How to calculate the intersection points of two such circles (not necessarily being in the same plane)?
If there is no intersections, but those circles are not parallel, how to get the point, where those circles would intersect if you increased or decreased the radius until they touch?
If n1 x n2 = 0 then normal vectors are (anti)collinear, and planes are parallel.
They are the same if Dot(c1-c2, n1) = 0, otherwise circle intersection is impossible.

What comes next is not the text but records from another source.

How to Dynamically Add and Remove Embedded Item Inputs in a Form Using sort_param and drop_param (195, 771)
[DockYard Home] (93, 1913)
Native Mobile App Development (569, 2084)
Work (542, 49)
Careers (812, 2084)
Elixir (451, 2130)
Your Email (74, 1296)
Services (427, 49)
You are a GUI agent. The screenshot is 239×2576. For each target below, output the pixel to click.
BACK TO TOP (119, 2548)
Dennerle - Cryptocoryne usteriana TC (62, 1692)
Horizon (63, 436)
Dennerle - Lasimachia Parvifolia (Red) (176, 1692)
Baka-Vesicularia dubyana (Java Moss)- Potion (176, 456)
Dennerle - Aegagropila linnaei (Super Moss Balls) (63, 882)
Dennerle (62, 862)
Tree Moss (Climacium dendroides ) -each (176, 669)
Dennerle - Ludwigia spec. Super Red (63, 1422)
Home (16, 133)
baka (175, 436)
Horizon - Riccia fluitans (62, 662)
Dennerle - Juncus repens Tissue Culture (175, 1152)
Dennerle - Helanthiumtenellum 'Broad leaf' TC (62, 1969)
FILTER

Case of two circles in the same plane. I assume that r2>=r1
cdiff = (c1-c2)
cdifflen = cdiff.Length
if cdifflen > r1 + r2 then no intersection
if cdifflen = r1 + r2 then intersection exists in one point
p = (c1 * r2 + c2 * r1) / (r1 + r2)
if cdifflen < r2 - r1 then no intersection
if cdifflen = r2 - r1 then intersection exists in one point
p = (c1 - c2) * r2 /(r2 - r1)
otherwise there are two intersection points
cdiffnorm = cdiff.Normalized //unit vector
cdiffperp = cdiffnorm * n1.Normalized
q = cdifflen^2 + r2^2 - r1^2
dx = 1/2 * q / cdifflen
dy = 1/2 * Sqrt(4 * cdifflen^2 * r2^2 - q^2) / cdifflen
p1,2 = c1 + cdiffnorm * dx +/- cdiffperp * dy
Some formulas are explained here
If planes are not parallel, their intersection is a line with direction vector
dl = n1 x n2
Base point of this line might be found using Geometric Tools Engine (file GteIntrPlane3Plane3.h). Then check for intersection of both circles with this line and compare intersection points if exist.